### [What to produce]
An exact copy of every record below is what's needed here.

### [Data for analysis]
━━━━━━━━━━━━━━━━━━━━
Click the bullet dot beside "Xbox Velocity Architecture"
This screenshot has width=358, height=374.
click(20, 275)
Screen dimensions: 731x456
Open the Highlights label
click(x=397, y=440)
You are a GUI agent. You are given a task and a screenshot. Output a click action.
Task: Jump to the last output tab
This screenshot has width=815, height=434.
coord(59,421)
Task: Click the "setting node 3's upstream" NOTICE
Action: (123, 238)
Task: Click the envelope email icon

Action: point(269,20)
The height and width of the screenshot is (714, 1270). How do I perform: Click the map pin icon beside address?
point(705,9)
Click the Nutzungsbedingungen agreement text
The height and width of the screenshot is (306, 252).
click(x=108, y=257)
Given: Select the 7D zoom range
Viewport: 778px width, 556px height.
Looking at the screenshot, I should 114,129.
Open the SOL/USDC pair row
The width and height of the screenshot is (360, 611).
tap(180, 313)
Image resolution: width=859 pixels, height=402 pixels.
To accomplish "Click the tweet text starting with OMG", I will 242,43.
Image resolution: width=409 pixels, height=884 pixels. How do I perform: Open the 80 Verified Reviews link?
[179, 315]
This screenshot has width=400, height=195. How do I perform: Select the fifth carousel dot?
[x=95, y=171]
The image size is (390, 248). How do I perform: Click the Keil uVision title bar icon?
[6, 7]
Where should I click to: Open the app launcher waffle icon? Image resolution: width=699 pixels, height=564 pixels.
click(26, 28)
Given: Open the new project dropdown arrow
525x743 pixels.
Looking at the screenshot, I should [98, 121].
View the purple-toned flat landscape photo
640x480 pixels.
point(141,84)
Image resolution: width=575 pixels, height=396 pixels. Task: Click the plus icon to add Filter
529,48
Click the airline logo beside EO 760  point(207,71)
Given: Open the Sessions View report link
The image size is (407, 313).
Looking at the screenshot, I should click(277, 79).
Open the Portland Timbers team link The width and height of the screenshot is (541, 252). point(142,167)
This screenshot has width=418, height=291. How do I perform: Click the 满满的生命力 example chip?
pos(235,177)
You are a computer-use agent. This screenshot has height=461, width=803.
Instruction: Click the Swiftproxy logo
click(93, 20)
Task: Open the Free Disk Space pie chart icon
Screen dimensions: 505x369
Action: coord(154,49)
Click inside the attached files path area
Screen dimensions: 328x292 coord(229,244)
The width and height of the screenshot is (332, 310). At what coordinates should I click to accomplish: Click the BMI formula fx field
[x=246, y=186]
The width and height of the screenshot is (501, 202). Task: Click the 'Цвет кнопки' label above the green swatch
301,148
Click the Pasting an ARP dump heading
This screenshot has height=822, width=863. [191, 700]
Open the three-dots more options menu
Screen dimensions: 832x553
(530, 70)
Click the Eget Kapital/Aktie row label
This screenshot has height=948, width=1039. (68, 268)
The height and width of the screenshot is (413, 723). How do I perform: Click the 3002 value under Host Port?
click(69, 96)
━━━━━━━━━━━━━━━━━━━━
### [Result below]
Click the bullet dot beside "Xbox Velocity Architecture"
This screenshot has width=358, height=374.
click(20, 275)
Screen dimensions: 731x456
Open the Highlights label
click(x=397, y=440)
You are a GUI agent. You are given a task and a screenshot. Output a click action.
Task: Jump to the last output tab
This screenshot has width=815, height=434.
coord(59,421)
Task: Click the "setting node 3's upstream" NOTICE
Action: (123, 238)
Task: Click the envelope email icon

Action: point(269,20)
The height and width of the screenshot is (714, 1270). How do I perform: Click the map pin icon beside address?
point(705,9)
Click the Nutzungsbedingungen agreement text
The height and width of the screenshot is (306, 252).
click(x=108, y=257)
Given: Select the 7D zoom range
Viewport: 778px width, 556px height.
Looking at the screenshot, I should 114,129.
Open the SOL/USDC pair row
The width and height of the screenshot is (360, 611).
tap(180, 313)
Image resolution: width=859 pixels, height=402 pixels.
To accomplish "Click the tweet text starting with OMG", I will 242,43.
Image resolution: width=409 pixels, height=884 pixels. How do I perform: Open the 80 Verified Reviews link?
[179, 315]
This screenshot has width=400, height=195. How do I perform: Select the fifth carousel dot?
[x=95, y=171]
The image size is (390, 248). How do I perform: Click the Keil uVision title bar icon?
[6, 7]
Where should I click to: Open the app launcher waffle icon? Image resolution: width=699 pixels, height=564 pixels.
click(26, 28)
Given: Open the new project dropdown arrow
525x743 pixels.
Looking at the screenshot, I should [98, 121].
View the purple-toned flat landscape photo
640x480 pixels.
point(141,84)
Image resolution: width=575 pixels, height=396 pixels. Task: Click the plus icon to add Filter
529,48
Click the airline logo beside EO 760  point(207,71)
Given: Open the Sessions View report link
The image size is (407, 313).
Looking at the screenshot, I should click(277, 79).
Open the Portland Timbers team link The width and height of the screenshot is (541, 252). point(142,167)
This screenshot has width=418, height=291. How do I perform: Click the 满满的生命力 example chip?
pos(235,177)
You are a computer-use agent. This screenshot has height=461, width=803.
Instruction: Click the Swiftproxy logo
click(93, 20)
Task: Open the Free Disk Space pie chart icon
Screen dimensions: 505x369
Action: coord(154,49)
Click inside the attached files path area
Screen dimensions: 328x292 coord(229,244)
The width and height of the screenshot is (332, 310). At what coordinates should I click to accomplish: Click the BMI formula fx field
[x=246, y=186]
The width and height of the screenshot is (501, 202). Task: Click the 'Цвет кнопки' label above the green swatch
301,148
Click the Pasting an ARP dump heading
This screenshot has height=822, width=863. [191, 700]
Open the three-dots more options menu
Screen dimensions: 832x553
(530, 70)
Click the Eget Kapital/Aktie row label
This screenshot has height=948, width=1039. (68, 268)
The height and width of the screenshot is (413, 723). How do I perform: Click the 3002 value under Host Port?
click(69, 96)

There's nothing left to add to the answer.